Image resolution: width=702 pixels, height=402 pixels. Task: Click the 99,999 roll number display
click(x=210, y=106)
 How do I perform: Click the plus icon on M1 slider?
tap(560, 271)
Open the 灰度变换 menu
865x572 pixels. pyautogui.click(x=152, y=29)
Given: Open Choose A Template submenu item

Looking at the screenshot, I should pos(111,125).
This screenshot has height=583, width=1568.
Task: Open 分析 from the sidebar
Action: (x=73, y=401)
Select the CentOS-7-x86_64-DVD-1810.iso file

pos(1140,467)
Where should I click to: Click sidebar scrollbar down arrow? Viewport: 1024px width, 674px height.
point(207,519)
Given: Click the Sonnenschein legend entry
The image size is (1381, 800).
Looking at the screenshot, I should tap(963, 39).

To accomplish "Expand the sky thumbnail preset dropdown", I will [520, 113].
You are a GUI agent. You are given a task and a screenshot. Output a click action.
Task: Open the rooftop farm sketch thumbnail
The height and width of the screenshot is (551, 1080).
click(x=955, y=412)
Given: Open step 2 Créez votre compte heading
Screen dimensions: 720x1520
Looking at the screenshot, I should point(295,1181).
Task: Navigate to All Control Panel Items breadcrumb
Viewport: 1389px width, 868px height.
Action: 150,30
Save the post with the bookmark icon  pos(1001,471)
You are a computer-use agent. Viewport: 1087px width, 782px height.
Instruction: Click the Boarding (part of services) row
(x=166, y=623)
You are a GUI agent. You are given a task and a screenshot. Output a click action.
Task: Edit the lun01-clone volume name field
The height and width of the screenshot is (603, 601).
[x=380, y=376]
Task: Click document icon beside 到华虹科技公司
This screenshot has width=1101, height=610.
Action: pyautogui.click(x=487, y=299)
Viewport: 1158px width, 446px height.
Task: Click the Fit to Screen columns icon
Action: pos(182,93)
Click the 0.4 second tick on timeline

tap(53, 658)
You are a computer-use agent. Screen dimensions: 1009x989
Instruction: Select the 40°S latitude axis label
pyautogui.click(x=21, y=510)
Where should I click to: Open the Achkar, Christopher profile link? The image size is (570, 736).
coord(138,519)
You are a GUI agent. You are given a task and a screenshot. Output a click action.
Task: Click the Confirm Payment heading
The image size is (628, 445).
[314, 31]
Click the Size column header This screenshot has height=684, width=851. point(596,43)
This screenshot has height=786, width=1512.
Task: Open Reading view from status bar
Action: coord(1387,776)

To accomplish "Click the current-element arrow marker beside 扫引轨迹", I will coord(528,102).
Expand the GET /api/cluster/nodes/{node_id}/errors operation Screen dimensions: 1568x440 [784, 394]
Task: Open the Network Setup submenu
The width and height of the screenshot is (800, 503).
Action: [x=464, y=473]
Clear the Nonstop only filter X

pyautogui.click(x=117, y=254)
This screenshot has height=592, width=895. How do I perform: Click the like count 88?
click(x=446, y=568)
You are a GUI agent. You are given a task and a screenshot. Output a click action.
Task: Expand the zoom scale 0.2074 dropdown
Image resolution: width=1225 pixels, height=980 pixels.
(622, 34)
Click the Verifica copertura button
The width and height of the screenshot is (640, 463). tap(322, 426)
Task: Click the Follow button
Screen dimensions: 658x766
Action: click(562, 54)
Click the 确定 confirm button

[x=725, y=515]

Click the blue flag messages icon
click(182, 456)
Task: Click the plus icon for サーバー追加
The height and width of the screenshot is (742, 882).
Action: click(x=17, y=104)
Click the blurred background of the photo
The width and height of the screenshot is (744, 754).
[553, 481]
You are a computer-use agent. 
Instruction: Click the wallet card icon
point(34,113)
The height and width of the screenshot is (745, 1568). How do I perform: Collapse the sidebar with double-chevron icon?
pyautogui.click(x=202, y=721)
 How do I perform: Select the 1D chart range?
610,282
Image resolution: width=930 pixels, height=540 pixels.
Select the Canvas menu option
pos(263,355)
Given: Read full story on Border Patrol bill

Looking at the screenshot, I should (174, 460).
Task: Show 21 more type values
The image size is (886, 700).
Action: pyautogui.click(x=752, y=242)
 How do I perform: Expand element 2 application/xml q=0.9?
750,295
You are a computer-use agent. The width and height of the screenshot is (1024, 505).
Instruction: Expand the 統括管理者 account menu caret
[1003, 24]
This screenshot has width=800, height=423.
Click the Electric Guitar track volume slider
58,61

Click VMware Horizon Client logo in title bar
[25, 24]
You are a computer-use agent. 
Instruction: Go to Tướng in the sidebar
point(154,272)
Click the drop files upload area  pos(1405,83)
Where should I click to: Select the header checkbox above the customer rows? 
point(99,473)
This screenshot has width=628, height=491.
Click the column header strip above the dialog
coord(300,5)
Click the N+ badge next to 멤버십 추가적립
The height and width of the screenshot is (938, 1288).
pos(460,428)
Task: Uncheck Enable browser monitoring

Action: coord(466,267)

* What you have to do: In the listing above, locate the line with "Task: Expand the zoom scale 0.2074 dropdown" and the line with "Task: Click the plus icon for サーバー追加", then extract exactly those lines and every line between them, and nothing more.

* Answer space:
Task: Expand the zoom scale 0.2074 dropdown
Image resolution: width=1225 pixels, height=980 pixels.
(622, 34)
Click the Verifica copertura button
The width and height of the screenshot is (640, 463). tap(322, 426)
Task: Click the Follow button
Screen dimensions: 658x766
Action: click(562, 54)
Click the 确定 confirm button

[x=725, y=515]

Click the blue flag messages icon
click(182, 456)
Task: Click the plus icon for サーバー追加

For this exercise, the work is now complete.